**SOURCE DOCUMENT**
Post by HWI on Jun 10, 2005 17:36:36 GMT
"Sure there have been injuries and deaths in boxing - but none of them serious."
- Alan Minter, Boxer
"How to store your baby walker: First, remove baby."
- Anonymous Manufacturer
"Traffic is very heavy at the moment, so if you are thinking of leaving now, you'd better set off a few minutes earlier."
- Anonymous Traffic Report
"This is no longer a slum neighborhood. I haven't heard of a Cubs fan being shot in a long time."
- Anonymous Wrigley Field Neighbor, Chicago, IL
"During the scrimmage, Tarkanian paced the sideline with his hands in his pockets while biting his nails."
- AP report describing Fresno State basketball coach Jerry Tarkanian
"We are unable to announce the weather. We depend on weather reports from the airport, which is closed, due to weather. Whether we will be able to give you a weather report tomorrow will depend on the weather."
- Arab News report
"Most hotels are already booked solid by people, plus 5,000 journalists."

**PROVIDED DATA**

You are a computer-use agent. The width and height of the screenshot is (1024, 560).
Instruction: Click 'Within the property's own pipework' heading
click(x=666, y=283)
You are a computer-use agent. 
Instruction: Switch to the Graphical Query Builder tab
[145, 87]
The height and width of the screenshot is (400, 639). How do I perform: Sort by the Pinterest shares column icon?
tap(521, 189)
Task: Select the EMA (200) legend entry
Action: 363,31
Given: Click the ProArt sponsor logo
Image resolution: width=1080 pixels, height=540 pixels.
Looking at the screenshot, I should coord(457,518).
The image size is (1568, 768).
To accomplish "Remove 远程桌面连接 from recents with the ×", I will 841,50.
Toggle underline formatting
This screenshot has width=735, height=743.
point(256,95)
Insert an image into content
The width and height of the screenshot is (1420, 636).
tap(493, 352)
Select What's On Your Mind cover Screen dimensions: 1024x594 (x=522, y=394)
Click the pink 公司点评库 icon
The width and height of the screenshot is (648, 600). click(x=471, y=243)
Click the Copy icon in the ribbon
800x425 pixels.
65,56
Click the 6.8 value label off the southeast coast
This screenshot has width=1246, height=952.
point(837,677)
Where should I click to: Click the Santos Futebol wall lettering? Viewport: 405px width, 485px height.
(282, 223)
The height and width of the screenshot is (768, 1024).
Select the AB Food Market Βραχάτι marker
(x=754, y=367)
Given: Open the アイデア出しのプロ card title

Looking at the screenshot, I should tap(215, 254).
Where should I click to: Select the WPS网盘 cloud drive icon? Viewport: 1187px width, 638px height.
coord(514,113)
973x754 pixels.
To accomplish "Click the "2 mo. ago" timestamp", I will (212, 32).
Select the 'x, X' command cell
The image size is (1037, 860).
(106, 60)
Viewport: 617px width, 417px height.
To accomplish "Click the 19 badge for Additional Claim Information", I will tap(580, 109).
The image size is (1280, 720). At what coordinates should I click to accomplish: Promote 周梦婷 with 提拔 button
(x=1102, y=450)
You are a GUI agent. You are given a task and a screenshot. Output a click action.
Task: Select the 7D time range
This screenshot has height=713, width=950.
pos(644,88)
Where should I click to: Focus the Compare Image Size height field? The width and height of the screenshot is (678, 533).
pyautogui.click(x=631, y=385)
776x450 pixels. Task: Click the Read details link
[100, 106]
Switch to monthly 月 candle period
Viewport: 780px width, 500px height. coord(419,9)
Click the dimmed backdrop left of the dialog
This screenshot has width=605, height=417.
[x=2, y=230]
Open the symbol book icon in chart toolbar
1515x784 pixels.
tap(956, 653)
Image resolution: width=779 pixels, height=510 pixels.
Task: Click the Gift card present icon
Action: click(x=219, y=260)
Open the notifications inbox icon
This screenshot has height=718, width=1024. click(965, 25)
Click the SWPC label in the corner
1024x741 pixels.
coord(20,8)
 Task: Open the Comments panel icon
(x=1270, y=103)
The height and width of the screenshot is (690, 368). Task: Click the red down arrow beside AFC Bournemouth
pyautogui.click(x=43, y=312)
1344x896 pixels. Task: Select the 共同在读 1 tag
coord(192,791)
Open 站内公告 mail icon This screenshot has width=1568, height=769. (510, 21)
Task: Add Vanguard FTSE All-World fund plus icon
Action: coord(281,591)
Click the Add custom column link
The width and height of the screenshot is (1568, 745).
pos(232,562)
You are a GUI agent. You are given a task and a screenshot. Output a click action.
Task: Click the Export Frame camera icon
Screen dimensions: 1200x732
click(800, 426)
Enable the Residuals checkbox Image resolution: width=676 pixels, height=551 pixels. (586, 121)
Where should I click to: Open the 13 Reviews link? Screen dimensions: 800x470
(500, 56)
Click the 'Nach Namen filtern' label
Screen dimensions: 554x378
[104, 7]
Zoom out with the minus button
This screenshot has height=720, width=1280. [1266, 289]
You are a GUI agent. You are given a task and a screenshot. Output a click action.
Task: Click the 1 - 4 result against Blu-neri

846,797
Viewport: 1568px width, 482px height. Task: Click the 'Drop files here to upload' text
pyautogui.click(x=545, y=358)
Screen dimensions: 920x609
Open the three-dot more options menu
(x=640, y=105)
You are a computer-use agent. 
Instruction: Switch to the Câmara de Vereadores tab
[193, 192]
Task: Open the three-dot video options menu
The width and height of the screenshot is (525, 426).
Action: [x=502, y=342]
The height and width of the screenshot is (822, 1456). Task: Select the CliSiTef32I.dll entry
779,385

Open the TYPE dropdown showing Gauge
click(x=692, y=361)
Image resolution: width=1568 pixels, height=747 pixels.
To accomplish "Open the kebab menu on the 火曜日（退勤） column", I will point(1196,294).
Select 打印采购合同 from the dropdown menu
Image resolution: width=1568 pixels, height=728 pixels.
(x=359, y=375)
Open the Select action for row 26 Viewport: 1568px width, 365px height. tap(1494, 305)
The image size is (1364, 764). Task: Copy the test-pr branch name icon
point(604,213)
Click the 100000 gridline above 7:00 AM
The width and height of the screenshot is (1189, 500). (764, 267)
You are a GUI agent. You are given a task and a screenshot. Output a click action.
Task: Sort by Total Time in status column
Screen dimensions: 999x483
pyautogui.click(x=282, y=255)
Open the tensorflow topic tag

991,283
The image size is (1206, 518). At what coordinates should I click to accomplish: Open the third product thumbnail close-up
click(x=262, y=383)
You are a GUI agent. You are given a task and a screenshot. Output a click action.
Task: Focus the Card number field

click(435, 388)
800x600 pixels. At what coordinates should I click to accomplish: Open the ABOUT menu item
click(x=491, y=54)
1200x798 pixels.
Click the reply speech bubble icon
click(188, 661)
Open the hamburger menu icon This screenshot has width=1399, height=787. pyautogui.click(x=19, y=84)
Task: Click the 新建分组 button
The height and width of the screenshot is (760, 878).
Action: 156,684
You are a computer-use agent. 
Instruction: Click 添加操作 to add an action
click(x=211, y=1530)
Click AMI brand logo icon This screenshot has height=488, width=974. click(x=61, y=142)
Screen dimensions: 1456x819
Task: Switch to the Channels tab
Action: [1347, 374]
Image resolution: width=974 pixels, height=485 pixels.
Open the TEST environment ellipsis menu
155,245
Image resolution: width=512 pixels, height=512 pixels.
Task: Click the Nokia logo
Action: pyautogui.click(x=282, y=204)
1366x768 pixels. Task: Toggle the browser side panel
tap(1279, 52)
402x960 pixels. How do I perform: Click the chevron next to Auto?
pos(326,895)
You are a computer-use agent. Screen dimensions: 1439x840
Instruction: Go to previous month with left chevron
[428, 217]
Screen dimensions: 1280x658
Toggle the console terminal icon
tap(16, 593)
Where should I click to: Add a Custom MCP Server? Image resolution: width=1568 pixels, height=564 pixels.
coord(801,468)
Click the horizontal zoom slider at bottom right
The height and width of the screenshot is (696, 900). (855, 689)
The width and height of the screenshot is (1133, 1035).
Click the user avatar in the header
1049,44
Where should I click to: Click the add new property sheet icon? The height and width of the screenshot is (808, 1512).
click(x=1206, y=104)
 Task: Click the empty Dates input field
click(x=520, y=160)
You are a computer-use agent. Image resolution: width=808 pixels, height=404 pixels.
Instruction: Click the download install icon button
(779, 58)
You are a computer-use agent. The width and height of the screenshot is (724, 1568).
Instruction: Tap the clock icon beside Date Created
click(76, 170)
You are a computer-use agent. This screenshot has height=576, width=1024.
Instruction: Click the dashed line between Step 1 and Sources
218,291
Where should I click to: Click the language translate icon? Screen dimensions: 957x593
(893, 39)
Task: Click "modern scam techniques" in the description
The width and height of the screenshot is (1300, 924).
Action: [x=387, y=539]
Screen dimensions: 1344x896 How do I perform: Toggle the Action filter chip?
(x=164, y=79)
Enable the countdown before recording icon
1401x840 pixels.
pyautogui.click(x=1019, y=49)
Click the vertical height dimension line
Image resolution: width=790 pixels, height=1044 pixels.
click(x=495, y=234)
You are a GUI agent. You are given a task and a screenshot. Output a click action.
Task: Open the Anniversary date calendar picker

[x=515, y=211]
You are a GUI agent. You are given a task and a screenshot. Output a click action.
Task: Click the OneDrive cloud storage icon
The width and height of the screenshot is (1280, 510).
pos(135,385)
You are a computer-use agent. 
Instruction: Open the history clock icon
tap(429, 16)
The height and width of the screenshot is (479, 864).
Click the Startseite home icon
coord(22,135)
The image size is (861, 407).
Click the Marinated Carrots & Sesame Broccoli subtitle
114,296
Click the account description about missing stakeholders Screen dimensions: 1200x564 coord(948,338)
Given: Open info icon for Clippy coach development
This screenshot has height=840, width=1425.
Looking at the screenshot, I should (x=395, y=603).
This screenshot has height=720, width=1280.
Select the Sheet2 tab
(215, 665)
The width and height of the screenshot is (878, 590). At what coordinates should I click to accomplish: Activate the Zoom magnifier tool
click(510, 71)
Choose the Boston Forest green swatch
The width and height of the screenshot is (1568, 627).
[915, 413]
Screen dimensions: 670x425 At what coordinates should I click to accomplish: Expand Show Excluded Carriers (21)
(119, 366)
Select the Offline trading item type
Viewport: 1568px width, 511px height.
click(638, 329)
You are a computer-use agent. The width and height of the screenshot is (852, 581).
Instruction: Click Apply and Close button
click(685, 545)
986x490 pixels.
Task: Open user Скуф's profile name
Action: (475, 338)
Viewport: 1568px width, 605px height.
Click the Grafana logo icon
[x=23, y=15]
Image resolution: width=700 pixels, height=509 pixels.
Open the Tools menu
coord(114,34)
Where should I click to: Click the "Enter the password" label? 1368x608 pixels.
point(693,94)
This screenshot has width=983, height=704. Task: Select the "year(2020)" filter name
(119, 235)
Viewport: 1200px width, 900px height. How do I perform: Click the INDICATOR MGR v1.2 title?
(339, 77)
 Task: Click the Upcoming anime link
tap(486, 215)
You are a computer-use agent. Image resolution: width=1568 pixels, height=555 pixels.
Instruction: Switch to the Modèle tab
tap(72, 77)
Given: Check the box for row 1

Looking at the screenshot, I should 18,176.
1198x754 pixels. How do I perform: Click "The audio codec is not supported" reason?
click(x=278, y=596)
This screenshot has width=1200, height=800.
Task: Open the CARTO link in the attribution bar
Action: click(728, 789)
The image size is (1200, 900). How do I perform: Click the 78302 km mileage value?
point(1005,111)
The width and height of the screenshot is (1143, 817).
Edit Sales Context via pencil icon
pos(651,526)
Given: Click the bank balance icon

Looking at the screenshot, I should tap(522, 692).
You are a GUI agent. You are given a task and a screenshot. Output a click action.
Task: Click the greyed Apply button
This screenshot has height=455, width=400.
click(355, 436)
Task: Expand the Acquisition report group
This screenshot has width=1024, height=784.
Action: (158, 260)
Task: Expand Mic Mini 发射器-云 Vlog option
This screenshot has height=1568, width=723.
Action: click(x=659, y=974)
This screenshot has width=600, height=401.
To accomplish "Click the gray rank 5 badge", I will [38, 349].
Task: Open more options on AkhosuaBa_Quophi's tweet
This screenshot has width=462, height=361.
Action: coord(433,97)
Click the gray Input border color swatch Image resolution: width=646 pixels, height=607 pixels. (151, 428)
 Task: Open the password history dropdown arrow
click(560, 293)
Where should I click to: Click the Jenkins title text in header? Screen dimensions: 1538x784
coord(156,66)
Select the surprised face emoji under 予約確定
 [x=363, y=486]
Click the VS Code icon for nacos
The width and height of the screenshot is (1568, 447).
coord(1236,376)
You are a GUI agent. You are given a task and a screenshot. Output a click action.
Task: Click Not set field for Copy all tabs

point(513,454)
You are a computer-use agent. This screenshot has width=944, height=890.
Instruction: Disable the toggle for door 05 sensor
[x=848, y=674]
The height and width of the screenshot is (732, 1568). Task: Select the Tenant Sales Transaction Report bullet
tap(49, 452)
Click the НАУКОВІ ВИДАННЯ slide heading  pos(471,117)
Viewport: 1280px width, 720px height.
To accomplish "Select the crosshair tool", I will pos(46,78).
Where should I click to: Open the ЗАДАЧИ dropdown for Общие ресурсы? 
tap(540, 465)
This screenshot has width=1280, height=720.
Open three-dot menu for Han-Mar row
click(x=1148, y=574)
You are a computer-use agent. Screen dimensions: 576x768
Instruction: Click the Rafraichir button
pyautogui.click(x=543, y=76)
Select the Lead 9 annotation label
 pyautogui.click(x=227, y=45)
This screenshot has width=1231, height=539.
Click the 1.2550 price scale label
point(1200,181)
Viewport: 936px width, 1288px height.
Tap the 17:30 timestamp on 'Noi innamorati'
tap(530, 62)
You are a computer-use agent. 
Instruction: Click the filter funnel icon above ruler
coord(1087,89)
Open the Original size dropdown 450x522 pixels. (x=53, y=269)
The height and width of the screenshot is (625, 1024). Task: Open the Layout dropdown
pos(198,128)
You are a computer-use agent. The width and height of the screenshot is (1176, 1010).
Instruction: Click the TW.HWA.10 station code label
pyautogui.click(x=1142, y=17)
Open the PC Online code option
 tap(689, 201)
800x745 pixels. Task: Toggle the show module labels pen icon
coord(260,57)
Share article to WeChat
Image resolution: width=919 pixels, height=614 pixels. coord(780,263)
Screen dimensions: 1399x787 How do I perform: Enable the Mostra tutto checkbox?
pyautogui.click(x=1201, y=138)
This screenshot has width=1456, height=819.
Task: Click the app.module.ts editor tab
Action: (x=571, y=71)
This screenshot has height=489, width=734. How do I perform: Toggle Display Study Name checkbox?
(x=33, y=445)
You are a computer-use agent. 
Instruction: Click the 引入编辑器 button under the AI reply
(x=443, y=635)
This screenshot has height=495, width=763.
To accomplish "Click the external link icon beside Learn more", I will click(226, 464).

**EXERCISE**
In the forum post of quotations, who is credited with the remark about injuries and deaths in boxing? The items have no role in this exercise.

**TASK RESULT**
Alan Minter, a boxer.